*Assignment*.
In the records below, find the line containing "Salli kaikki (188, 1082)" and retype it and every line after it exactly, adding nothing.
Material for the task: Begin
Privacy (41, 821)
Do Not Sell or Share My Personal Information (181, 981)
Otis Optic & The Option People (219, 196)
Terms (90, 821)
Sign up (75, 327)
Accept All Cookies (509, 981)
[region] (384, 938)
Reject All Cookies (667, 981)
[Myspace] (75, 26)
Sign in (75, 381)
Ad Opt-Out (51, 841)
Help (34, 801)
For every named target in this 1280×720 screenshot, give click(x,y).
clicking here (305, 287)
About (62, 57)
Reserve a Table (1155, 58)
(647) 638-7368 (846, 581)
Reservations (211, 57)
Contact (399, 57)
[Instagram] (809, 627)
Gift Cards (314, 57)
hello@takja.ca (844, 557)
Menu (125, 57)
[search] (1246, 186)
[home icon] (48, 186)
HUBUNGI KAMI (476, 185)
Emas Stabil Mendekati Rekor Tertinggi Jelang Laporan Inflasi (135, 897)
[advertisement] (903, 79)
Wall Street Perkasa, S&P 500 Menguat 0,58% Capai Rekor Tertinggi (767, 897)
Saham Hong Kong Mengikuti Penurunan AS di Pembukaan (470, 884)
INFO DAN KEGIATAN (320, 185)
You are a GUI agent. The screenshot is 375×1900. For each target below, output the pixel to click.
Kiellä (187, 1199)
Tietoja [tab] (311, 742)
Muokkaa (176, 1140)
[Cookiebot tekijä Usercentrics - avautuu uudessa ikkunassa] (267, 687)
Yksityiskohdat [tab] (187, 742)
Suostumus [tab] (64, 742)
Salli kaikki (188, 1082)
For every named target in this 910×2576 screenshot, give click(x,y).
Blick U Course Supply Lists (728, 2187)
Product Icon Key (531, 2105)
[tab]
Material for the task: End
*Your solution*.
Salli kaikki (188, 1082)
For every named target in this 910×2576 screenshot, give click(x,y).
Blick U Course Supply Lists (728, 2187)
Product Icon Key (531, 2105)
[tab]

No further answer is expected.